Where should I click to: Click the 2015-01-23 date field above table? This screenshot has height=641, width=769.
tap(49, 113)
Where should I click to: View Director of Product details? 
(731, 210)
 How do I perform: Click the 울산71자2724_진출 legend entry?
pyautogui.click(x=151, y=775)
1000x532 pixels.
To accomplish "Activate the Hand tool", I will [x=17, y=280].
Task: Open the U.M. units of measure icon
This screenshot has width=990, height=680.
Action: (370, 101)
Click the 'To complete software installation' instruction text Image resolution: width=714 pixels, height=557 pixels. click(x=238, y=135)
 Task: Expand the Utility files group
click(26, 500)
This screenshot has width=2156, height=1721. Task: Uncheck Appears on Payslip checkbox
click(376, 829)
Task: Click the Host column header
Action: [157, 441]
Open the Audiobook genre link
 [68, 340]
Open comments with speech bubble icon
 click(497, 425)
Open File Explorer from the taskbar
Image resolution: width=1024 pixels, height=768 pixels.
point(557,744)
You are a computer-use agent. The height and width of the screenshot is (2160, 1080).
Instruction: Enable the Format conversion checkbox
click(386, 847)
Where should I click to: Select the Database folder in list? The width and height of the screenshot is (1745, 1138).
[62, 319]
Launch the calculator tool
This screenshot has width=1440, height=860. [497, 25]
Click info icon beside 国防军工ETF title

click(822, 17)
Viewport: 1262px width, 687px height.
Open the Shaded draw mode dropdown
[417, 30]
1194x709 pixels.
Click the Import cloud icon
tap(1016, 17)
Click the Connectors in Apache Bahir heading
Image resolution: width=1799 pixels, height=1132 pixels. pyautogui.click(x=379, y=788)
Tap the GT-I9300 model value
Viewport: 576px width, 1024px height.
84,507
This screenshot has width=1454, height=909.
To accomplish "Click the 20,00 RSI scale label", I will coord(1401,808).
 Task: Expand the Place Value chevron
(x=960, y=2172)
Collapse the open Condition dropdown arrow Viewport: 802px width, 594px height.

* * * * * * *

* What is required *
In full and without alteration, repeat the records.

* Expected output *
Where should I click to: Click the 2015-01-23 date field above table? This screenshot has height=641, width=769.
tap(49, 113)
Where should I click to: View Director of Product details? 
(731, 210)
 How do I perform: Click the 울산71자2724_진출 legend entry?
pyautogui.click(x=151, y=775)
1000x532 pixels.
To accomplish "Activate the Hand tool", I will [x=17, y=280].
Task: Open the U.M. units of measure icon
This screenshot has width=990, height=680.
Action: (370, 101)
Click the 'To complete software installation' instruction text Image resolution: width=714 pixels, height=557 pixels. click(x=238, y=135)
 Task: Expand the Utility files group
click(26, 500)
This screenshot has width=2156, height=1721. Task: Uncheck Appears on Payslip checkbox
click(376, 829)
Task: Click the Host column header
Action: [157, 441]
Open the Audiobook genre link
 [68, 340]
Open comments with speech bubble icon
 click(497, 425)
Open File Explorer from the taskbar
Image resolution: width=1024 pixels, height=768 pixels.
point(557,744)
You are a computer-use agent. The height and width of the screenshot is (2160, 1080).
Instruction: Enable the Format conversion checkbox
click(386, 847)
Where should I click to: Select the Database folder in list? The width and height of the screenshot is (1745, 1138).
[62, 319]
Launch the calculator tool
This screenshot has width=1440, height=860. [497, 25]
Click info icon beside 国防军工ETF title

click(822, 17)
Viewport: 1262px width, 687px height.
Open the Shaded draw mode dropdown
[417, 30]
1194x709 pixels.
Click the Import cloud icon
tap(1016, 17)
Click the Connectors in Apache Bahir heading
Image resolution: width=1799 pixels, height=1132 pixels. pyautogui.click(x=379, y=788)
Tap the GT-I9300 model value
Viewport: 576px width, 1024px height.
84,507
This screenshot has width=1454, height=909.
To accomplish "Click the 20,00 RSI scale label", I will coord(1401,808).
 Task: Expand the Place Value chevron
(x=960, y=2172)
Collapse the open Condition dropdown arrow Viewport: 802px width, 594px height.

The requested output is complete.